Here’s a couple of remix videos I did earlier in the year using The Echo Nest API.

I’ve been meaning to post these for a while, but finally decided to get off my ass and put them up since the folks at Echo Nest were kind enough to send me a T-shirt :

(source video one) (source video two)

(source video one) (source video two)

It’s pretty straightforward to create these.

  • Create an account over at The Echo Nest and grab an API key.
  • Download a couple of videos off of Youtube (or elsewhere)
  • Grab the vafromb.py example script that comes bundled with the Echo Nest developer sources.
  • Add a couple of lines near the top of the script (before the from echonest imports) with your API key :
from pyechonest import config
config.ECHO_NEST_API_KEY="<YOUR_API_KEY_HERE>"
  • Run the script on your input files :
> python vafromb.py <inputfilenameA> <inputfilenameB> <outputfilename> <Mix> [env]

The Mix parameter is a number between 0 and 1 that determines the relative mix of the resynthesized song and the original input A. i.e. a mix value of 0.9 yields an output that is mostly the resynthesized version.

A Mix of zero will contain only the original song, whereas a Mix of 1 will contain %100 resynthesized sound.

The ’env’ flag applies the volume envelopes of the segments of A to those from B.

This flag is optional, and is kind of hard to explain if you don’t know what an envelope is - try it out and you’ll figure it out pretty quickly.

The hardest part is finding two videos that will mix well together - I’ve found that using one with a fairly sparse, strong rhythm track for inputfilenameA works quite well, with a more melodic track in inputfilenameB.

These examples barely scrape the surface of what you can do with The Echo Nest API - I highly recommend playing around with it yourself if you’re interested in music and computers.

[Supplied data]
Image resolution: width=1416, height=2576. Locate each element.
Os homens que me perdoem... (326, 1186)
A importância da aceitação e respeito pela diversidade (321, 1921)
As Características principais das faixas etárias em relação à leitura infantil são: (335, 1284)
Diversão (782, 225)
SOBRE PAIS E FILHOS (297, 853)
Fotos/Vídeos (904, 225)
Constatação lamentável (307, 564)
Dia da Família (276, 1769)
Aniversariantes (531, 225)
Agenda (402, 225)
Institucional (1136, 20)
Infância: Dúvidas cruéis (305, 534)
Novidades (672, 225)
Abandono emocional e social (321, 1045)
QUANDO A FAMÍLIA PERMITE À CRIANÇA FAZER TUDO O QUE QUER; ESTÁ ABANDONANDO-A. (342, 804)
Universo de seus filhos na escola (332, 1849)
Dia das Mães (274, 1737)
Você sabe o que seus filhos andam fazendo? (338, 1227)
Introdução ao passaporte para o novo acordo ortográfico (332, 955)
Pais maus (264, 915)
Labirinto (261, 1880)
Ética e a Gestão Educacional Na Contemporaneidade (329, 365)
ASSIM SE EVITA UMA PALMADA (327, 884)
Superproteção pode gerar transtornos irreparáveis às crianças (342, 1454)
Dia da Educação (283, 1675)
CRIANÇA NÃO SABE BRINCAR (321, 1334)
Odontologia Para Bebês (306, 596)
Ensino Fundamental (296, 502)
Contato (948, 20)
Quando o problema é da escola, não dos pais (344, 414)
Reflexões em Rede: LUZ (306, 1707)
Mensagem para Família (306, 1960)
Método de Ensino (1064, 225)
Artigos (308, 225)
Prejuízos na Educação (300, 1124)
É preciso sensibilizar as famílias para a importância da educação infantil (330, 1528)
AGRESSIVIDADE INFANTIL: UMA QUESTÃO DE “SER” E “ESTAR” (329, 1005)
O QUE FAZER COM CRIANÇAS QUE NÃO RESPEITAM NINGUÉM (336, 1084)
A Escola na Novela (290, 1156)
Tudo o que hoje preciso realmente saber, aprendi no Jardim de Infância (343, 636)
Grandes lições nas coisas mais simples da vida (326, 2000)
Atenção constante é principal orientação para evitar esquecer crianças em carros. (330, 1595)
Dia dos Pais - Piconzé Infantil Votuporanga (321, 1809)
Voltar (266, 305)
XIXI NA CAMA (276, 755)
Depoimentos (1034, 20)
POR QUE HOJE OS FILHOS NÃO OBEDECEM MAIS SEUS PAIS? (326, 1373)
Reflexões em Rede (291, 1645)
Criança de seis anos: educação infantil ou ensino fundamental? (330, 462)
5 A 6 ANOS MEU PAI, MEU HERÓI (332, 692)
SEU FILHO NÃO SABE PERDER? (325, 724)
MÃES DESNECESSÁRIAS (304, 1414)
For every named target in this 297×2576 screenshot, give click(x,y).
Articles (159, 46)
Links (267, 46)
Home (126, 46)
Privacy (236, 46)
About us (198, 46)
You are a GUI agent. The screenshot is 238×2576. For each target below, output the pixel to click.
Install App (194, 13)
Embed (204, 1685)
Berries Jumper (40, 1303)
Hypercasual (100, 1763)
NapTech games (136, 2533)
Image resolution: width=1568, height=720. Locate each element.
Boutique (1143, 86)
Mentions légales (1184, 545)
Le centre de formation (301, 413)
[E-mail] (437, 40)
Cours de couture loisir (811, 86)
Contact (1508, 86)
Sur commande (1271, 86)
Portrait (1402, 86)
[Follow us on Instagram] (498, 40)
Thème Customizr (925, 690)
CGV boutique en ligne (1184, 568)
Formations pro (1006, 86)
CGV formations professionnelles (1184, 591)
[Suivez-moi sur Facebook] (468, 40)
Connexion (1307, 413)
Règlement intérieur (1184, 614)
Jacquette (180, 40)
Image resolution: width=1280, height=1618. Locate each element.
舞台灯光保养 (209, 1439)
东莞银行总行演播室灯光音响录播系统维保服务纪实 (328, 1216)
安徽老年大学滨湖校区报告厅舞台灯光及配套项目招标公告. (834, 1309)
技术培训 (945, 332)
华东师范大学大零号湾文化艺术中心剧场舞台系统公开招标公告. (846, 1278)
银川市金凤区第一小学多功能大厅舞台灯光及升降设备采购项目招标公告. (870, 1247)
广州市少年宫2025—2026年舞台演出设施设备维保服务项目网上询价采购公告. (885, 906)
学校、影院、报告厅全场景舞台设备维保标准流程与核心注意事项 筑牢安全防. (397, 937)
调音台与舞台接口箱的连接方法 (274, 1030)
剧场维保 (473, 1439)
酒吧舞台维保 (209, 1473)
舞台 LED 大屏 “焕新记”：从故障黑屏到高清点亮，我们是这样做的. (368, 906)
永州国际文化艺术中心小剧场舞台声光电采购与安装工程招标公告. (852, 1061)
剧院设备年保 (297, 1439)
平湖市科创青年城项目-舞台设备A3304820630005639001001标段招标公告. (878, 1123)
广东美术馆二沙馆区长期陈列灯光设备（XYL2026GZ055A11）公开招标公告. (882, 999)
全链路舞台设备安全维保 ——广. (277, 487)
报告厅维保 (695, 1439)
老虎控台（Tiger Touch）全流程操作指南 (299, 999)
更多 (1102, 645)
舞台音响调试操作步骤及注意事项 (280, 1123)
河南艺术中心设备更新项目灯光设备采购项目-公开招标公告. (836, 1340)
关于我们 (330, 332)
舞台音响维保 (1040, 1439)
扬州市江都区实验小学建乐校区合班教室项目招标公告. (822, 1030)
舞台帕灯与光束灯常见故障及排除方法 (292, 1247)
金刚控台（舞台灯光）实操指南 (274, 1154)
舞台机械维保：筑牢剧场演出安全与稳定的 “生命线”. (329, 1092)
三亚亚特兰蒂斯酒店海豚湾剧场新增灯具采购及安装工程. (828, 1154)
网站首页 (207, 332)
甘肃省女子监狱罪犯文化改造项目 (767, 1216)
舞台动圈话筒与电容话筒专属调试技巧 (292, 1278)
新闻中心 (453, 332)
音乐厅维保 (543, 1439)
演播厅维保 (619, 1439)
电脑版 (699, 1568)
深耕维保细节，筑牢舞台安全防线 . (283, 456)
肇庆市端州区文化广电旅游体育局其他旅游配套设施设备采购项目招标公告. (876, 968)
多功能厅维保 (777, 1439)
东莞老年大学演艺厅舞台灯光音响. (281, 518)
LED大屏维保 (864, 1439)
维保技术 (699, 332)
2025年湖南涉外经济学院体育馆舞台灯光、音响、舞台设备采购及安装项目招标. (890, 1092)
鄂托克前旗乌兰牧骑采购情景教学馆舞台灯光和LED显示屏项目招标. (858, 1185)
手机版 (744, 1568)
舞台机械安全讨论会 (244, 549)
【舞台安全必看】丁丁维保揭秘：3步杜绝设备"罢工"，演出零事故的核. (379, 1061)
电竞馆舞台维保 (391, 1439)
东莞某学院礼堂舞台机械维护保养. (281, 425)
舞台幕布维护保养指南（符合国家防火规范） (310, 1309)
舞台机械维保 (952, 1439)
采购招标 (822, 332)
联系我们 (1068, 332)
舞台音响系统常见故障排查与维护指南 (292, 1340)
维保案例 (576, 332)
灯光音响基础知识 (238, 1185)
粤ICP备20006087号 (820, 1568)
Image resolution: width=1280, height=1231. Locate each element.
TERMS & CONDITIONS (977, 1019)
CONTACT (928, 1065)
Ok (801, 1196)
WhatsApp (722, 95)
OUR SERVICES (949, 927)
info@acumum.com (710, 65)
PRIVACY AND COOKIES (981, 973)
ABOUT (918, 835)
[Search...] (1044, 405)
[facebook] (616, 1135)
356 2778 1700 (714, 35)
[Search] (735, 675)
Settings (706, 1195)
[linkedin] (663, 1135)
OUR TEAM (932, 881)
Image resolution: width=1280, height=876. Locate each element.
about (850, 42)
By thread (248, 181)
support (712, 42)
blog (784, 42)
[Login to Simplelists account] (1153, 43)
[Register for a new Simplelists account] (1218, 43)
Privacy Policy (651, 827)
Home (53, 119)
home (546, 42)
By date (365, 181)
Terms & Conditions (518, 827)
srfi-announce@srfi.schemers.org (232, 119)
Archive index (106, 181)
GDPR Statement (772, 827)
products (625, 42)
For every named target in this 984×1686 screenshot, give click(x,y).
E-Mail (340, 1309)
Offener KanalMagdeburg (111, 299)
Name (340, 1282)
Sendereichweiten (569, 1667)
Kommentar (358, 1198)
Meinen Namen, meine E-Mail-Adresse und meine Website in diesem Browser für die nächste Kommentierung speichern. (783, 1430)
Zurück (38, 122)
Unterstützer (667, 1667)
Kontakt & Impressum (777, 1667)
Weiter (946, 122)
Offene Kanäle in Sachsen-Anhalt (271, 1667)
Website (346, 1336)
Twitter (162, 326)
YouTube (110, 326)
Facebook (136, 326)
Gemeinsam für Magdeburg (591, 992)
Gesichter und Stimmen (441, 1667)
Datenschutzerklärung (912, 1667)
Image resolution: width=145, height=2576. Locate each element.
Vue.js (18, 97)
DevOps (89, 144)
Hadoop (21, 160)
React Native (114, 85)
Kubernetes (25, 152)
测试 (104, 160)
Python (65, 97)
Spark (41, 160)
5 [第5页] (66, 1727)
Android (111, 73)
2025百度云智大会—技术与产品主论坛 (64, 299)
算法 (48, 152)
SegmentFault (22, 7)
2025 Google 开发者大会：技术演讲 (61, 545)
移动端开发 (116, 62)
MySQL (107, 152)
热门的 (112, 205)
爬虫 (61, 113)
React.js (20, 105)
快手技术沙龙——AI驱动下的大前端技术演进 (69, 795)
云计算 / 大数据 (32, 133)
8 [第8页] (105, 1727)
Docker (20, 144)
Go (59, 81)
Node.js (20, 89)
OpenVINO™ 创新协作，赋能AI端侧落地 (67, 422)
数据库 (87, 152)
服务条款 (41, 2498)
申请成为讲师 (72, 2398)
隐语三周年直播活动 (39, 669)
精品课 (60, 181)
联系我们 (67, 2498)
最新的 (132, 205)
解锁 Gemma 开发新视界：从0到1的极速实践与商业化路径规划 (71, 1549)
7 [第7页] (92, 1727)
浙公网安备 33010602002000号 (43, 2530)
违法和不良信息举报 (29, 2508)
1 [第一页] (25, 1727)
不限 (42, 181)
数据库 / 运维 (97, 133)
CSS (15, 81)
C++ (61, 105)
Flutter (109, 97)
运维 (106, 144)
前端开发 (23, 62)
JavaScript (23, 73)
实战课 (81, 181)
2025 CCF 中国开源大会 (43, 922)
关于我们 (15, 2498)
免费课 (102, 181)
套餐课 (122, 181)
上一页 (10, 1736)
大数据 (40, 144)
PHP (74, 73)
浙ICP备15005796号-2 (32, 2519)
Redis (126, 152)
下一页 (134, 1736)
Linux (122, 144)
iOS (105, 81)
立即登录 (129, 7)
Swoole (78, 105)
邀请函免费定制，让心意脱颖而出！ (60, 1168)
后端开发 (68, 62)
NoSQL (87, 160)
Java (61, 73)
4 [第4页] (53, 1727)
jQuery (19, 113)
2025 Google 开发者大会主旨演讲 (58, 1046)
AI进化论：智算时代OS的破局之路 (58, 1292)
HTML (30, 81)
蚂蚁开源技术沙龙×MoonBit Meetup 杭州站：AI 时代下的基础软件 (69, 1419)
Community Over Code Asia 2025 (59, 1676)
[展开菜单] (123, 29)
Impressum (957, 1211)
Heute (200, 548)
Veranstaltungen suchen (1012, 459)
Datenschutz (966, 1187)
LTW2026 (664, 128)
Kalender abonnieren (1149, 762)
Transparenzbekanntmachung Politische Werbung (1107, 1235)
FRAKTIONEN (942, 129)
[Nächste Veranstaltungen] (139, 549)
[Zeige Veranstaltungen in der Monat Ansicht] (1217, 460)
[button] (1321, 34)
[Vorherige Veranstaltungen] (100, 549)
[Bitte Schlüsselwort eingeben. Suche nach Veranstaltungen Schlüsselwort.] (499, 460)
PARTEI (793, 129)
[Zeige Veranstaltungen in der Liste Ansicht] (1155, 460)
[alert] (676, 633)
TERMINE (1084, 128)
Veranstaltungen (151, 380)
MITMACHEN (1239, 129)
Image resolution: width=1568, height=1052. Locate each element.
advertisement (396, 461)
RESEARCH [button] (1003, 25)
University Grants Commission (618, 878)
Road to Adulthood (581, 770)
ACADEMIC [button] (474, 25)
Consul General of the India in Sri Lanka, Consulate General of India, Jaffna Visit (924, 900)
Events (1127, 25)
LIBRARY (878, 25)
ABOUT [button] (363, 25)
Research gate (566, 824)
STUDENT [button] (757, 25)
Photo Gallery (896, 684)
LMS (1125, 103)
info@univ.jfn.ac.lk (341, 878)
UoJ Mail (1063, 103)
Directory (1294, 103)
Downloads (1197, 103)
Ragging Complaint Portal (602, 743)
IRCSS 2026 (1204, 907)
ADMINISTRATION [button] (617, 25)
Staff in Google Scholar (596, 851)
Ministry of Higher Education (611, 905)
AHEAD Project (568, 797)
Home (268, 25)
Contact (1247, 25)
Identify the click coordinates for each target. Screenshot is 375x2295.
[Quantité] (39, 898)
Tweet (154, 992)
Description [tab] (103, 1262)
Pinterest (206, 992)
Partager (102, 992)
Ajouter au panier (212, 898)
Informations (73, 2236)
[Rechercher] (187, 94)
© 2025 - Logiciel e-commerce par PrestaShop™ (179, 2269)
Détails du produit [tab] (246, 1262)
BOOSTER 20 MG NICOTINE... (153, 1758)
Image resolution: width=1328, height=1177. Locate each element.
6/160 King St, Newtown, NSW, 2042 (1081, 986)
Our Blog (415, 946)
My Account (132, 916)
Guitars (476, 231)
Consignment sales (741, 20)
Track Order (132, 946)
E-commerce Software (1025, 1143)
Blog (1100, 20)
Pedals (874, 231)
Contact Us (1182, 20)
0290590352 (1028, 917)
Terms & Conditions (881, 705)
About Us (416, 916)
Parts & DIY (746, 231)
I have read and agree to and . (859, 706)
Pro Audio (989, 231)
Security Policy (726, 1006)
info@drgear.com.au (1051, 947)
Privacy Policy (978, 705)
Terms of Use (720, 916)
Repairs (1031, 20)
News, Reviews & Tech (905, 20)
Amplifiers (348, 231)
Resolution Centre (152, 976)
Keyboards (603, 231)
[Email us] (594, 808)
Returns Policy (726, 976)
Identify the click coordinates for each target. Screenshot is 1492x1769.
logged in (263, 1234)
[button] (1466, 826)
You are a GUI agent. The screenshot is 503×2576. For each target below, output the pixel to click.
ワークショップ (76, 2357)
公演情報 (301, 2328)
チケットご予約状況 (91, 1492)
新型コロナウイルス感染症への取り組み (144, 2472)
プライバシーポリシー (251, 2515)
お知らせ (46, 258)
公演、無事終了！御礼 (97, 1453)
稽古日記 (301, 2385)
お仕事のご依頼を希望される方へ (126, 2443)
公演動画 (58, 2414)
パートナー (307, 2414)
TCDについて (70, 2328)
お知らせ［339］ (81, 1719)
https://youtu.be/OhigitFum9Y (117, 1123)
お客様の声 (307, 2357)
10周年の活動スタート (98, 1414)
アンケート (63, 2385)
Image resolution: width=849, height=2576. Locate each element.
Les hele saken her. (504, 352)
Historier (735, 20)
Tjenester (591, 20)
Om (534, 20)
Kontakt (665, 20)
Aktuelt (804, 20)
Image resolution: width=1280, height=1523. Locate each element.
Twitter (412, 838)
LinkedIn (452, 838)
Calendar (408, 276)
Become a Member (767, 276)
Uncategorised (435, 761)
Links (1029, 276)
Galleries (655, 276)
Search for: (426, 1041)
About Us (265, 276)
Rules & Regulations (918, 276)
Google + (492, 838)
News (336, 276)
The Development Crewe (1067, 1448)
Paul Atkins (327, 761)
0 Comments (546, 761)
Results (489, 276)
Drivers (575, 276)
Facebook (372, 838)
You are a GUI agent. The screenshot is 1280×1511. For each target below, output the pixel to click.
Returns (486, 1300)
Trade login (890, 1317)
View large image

[To do]
A. Translate this sentence from the Echo Nest remix post into Spanish: "The ’env’ flag applies the volume envelopes of the segments of A to those from B."
B. Please copy the Echo Nest remix post word for word, starting with "The ’env’ flag" and going on through "out pretty quickly.".

[Solved problems]
A. La opción 'env' aplica las envolventes de volumen de los segmentos de A a los de B.

B.
The ’env’ flag applies the volume envelopes of the segments of A to those from B.

This flag is optional, and is kind of hard to explain if you don’t know what an envelope is - try it out and you’ll figure it out pretty quickly.